2 Rachel Getting Married (Dir Jonathan Demme, US)
Jonathan Demme’s tearjerker cast Anne Hathaway as a reformed pill-popper set loose at her sister’s wedding. Mostly improvised and featuring a cast of friends, stars, musicians and bit-players, this is like truth, only better.
3 Wendy and Lucy (Dir Kelly Reichardt, US)
Another monumental female performance both grounds and elevates ‘Wendy and Lucy’, Kelly Reichardt’s bleak tribute to America’s economic migrants. Michelle Williams has come a long way from her TV roots.

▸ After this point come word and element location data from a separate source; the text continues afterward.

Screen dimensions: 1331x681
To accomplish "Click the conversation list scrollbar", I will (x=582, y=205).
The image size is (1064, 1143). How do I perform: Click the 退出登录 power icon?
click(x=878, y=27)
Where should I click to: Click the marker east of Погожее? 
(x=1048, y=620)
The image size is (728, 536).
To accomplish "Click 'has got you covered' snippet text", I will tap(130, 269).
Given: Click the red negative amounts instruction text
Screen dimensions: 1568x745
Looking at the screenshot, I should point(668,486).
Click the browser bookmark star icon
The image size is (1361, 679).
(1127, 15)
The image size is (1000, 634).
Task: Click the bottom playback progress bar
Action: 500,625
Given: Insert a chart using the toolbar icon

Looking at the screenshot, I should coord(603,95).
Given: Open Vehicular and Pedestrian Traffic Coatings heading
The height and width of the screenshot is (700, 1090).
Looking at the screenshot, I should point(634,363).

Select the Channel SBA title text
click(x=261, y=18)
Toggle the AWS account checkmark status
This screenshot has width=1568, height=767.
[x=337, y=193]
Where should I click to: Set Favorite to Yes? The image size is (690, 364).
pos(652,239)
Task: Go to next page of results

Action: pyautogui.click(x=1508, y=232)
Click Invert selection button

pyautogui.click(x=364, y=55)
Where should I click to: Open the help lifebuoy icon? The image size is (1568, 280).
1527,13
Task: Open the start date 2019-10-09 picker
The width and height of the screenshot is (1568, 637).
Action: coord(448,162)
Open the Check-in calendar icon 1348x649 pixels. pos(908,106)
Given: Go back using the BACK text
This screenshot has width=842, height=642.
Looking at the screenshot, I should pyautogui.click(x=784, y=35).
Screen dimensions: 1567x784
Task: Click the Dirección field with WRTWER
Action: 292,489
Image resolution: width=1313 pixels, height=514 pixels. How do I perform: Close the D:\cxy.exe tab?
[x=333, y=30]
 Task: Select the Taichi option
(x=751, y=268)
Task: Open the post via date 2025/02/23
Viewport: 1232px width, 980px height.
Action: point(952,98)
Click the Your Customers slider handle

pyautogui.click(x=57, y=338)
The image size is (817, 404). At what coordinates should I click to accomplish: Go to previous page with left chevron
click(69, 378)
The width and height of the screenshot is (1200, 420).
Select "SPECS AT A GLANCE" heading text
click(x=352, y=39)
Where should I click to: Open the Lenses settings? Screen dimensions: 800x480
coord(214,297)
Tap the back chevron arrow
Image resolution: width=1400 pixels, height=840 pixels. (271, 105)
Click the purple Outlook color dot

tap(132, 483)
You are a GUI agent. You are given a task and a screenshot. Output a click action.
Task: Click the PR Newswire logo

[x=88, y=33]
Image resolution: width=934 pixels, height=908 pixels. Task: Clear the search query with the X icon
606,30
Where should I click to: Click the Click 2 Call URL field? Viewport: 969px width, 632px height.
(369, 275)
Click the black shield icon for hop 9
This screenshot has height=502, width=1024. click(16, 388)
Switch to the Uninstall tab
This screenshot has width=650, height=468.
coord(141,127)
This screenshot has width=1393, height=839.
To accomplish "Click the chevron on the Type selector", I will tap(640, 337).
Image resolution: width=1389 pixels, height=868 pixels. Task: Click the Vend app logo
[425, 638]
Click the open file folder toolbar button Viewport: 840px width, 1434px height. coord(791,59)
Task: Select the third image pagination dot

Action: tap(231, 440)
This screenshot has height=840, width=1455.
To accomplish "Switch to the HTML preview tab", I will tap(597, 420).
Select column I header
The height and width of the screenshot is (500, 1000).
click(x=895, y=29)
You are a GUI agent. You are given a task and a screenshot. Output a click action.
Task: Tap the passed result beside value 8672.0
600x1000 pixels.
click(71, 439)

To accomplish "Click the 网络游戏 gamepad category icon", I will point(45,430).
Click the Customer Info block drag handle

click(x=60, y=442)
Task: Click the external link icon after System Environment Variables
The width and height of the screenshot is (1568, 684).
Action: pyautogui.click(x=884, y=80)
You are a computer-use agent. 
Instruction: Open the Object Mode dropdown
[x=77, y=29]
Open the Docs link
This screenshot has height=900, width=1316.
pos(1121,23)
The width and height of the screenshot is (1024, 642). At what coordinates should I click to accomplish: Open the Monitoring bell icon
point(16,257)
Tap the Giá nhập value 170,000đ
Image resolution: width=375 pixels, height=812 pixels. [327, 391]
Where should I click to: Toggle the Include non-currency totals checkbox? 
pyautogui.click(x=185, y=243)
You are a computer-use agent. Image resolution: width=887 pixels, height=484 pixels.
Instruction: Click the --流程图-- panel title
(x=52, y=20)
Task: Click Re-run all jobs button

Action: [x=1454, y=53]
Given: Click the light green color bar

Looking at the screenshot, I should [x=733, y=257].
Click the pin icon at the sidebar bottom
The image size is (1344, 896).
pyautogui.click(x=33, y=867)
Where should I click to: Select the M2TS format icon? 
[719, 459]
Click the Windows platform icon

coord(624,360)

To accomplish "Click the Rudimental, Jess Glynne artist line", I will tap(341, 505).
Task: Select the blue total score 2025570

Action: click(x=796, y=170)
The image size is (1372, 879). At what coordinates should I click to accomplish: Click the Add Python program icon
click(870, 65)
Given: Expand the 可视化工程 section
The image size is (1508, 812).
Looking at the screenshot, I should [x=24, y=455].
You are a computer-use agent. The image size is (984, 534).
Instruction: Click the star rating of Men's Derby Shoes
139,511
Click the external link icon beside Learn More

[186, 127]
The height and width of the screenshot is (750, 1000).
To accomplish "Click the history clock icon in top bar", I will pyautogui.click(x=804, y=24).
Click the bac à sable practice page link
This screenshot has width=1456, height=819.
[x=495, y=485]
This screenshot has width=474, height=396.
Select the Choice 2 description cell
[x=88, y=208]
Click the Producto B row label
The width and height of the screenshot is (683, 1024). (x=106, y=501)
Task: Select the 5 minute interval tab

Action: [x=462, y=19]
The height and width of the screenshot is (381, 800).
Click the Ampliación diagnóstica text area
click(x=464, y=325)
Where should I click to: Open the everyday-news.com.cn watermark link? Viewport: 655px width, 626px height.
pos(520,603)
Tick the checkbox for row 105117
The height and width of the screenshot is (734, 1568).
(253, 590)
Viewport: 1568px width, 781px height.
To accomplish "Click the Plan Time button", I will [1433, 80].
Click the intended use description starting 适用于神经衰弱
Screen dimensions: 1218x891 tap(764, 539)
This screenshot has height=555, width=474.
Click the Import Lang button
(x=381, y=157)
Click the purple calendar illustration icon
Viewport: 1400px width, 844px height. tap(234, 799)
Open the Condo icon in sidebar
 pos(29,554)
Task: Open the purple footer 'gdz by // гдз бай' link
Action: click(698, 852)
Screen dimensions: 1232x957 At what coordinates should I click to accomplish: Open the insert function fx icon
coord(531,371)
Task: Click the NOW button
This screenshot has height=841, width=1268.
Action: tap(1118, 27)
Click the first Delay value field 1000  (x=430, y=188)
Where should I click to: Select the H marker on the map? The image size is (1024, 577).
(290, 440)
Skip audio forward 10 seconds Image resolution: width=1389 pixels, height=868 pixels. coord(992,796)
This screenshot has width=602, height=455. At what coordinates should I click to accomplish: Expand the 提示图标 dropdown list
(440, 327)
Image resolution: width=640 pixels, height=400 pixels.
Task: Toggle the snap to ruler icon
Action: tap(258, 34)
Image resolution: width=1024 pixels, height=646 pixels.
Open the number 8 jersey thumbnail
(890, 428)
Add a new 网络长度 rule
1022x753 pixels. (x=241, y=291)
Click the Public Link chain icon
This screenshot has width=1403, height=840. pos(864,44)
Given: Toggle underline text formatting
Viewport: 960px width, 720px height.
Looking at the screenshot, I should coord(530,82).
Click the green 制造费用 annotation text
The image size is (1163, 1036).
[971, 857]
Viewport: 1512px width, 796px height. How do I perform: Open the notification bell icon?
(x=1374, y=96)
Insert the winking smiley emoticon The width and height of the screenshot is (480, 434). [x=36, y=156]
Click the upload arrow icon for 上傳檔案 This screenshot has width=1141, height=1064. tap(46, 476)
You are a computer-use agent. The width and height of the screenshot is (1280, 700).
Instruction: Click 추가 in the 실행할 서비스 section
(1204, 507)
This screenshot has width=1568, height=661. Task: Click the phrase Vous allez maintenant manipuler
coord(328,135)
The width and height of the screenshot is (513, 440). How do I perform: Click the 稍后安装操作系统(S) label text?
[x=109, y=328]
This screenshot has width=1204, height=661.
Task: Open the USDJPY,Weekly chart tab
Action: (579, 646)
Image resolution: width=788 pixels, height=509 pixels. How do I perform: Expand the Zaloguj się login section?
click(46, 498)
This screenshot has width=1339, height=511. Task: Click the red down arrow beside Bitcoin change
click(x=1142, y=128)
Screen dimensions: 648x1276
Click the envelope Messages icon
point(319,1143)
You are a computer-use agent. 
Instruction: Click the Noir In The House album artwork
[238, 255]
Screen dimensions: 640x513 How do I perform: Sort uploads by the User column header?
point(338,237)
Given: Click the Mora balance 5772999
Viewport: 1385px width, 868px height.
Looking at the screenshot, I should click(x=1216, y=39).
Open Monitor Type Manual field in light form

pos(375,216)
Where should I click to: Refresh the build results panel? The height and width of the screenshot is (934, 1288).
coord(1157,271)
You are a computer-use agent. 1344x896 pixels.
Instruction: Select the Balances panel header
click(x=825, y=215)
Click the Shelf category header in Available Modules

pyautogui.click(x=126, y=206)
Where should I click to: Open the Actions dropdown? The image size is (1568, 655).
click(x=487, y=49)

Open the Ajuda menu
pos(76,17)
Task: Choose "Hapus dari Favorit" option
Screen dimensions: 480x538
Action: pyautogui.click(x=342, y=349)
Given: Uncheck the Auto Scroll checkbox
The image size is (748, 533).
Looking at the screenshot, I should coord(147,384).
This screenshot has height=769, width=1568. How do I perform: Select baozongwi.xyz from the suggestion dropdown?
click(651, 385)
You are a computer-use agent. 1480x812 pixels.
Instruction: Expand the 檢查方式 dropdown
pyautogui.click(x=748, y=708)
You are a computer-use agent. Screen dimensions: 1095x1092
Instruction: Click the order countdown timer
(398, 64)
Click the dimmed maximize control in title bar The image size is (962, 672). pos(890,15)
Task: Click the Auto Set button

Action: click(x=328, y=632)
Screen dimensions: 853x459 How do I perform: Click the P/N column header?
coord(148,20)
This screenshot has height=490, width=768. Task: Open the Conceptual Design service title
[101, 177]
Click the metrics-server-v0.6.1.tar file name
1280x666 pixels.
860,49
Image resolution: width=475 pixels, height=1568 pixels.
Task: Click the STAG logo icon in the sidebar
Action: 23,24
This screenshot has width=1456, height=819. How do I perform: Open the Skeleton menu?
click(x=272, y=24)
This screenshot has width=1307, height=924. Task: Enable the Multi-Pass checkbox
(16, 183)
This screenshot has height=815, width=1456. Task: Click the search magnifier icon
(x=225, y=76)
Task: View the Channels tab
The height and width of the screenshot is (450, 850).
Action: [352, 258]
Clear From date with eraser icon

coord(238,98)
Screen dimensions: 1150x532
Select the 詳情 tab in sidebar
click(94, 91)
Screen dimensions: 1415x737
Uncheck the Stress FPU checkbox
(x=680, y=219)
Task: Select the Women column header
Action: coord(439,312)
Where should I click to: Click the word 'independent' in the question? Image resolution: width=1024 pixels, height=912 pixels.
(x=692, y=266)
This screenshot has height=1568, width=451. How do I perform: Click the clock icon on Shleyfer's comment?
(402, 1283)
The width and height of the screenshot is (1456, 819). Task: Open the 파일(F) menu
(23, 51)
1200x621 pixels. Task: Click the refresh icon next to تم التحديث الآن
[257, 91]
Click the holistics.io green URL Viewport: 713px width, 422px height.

4 Burma VJ (Dir Anders Østergaard, Den)
This bloody bulletin from the streets of Rangoon is a heartfelt tribute to the power of collective protest and individual heroism.
5 Watchmen (Dir Zack Snyder, US)
Many miss the subtleties in Alan Moore’s novel of superheroism run amok: one of them is director Zack Snyder, whose cackhandedly literal approach to Moore’s achievement is intellectually inert. Yet it’s also awe-inspiring, rendering Moore’s prose in enthralling, eye-popping colour, fashioning an unwieldy, wrongheaded masterpiece despite his best efforts. Misses
The Boat That Rocked (Dir Richard Curtis, UK)
Richard Curtis’s rambling, turgid, self-satisfied maritime misadventure pulled off the feat of being even less funny than ‘Lesbian Vampire Killers’, which at least didn’t include a comedy rape scene.